“I’m sure she’s fine,” Christian says after I hang up. “Billy can take care of herself.”
I think about the blood. The sound of Olivia’s body hitting the stage.
“It’s okay, Clara,” Christian murmurs. “We’re safe.”
I turn to look out the window. We’re passing a ridge full of wind turbines: tall white windmills, their propellers whirling round and round, cutting the air. The clouds leave shadows as they move between the sun and the earth, like dark creatures roaming the land.
Will we ever be safe again? I wonder.
Christian takes one hand off the wheel and reaches for mine. He rubs his thumb across my knuckles, and it’s supposed to comfort me the way it always does. It’s supposed to fill me with his strength.
But all I feel is weak.
15
PLAYING HOUSE
The place I pointed to on the map ends up being Lincoln, Nebraska. When we get there, we find a hotel. The clerk at the front desk, a round, kind-looking woman in her late fifties, smiles at us like we’re a married couple and leans over the desk to get a peek at Web.
“Oh my, he’s a tiny one,” she says. “How old?”
“Nine days,” I answer, suddenly nervous, and her expression clearly reflects that she thinks nine days is too soon for me to be traveling with a baby, but that’s not her business.
“We’re visiting the in-laws,” Christian says, putting his arm around my waist and pulling me to him like he can’t stand for us to be six inches apart. “It’s not the best arrangement, staying in a hotel, but what can we do? She doesn’t get along with my mother.”
How easily he jumps into this role: devoted husband, sleep-deprived father.
“Believe me, I understand,” says the lady almost slyly. “We have those rolling port-a-cribs. Do you need one?”
“Yes, thank you. You’re a lifesaver,” he answers, and I swear she blushes when he turns on that high-wattage smile of his. He keeps his arm around me as we walk out of the lobby, but as we wait for the elevator, his face goes grim again.
We get Web settled in the port-a-crib next to the bed, and he goes right back to sleep. I guess babies sleep a lot at his age. I 411 the number for the pizza place in Mountain View, hoping to talk to Jeffrey, although who knows what I would say to him. How do you break it to your brother that his girlfriend’s a homicidal black-winged Triplare and she’s just vowed to kill me?
“He’s not here,” Jake says when I ask for Jeffrey. “It’s his day off.”
“Well, can you tell him to call me?” I say, and he makes a noncommittal noise and hangs up.

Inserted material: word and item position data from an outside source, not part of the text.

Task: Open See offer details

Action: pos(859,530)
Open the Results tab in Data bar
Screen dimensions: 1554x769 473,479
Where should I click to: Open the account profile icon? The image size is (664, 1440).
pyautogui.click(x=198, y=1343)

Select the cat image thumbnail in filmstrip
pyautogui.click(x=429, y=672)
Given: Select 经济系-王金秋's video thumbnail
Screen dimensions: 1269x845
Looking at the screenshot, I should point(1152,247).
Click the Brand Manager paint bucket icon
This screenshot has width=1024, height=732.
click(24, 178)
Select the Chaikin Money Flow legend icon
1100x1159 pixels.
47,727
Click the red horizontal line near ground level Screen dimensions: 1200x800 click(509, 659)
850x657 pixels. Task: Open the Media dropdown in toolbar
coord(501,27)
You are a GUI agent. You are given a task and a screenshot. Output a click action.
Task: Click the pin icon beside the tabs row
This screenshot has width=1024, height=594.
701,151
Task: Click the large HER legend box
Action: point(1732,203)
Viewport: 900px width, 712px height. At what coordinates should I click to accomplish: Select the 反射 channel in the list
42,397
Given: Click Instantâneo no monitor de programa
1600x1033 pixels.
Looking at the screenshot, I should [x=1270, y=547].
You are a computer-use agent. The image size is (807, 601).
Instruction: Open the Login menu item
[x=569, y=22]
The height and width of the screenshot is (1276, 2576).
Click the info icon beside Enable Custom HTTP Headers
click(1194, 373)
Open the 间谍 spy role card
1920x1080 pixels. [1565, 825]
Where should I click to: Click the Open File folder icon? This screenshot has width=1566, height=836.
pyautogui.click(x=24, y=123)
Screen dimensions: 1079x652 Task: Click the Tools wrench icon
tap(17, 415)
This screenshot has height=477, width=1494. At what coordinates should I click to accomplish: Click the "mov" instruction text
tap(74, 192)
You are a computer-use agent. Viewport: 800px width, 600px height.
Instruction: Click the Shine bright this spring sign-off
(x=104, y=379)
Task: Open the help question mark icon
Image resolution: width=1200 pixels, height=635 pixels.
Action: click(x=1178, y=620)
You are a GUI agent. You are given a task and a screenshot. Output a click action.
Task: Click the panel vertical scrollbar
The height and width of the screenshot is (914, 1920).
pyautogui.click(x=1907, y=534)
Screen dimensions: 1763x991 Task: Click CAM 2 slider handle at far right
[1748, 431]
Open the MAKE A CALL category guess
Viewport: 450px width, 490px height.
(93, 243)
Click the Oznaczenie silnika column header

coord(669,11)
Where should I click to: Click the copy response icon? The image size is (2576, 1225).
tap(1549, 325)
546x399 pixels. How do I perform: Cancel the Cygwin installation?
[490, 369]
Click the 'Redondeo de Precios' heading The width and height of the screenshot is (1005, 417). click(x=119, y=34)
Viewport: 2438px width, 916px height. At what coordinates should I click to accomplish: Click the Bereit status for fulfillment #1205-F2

I don’t know what else to do.
Christian insists that I take the first shower. I stand under the scalding spray and scrub my skin until it’s raw, getting off the last of Olivia’s blood. As I stand in front of the steam-wiped mirror combing out my hair, my own face seems to accuse me.
Weak.
You didn’t try to save Anna, or to stop them from taking Angela. You didn’t even try.
Coward.
You spent all these hours training to use a glory sword, because your father told you that you’d need it, but when the moment came, you couldn’t even draw it.
Gutless.
I grip the comb so hard my knuckles turn white. I don’t meet my eyes again until my hair is done.
When I open the door, Christian is sitting cross-legged on the single queen bed, staring at the painting on the wall, a picture of a large white bird with long legs and a stripe of red on the top of its head, spreading its wings, its toes touching the water, although I can’t be sure whether it’s taking off or touching down.
Failure, I think, remembering my inability to so much as conjure my wings at the Garter. Even at something as simple as flying. I’ve failed.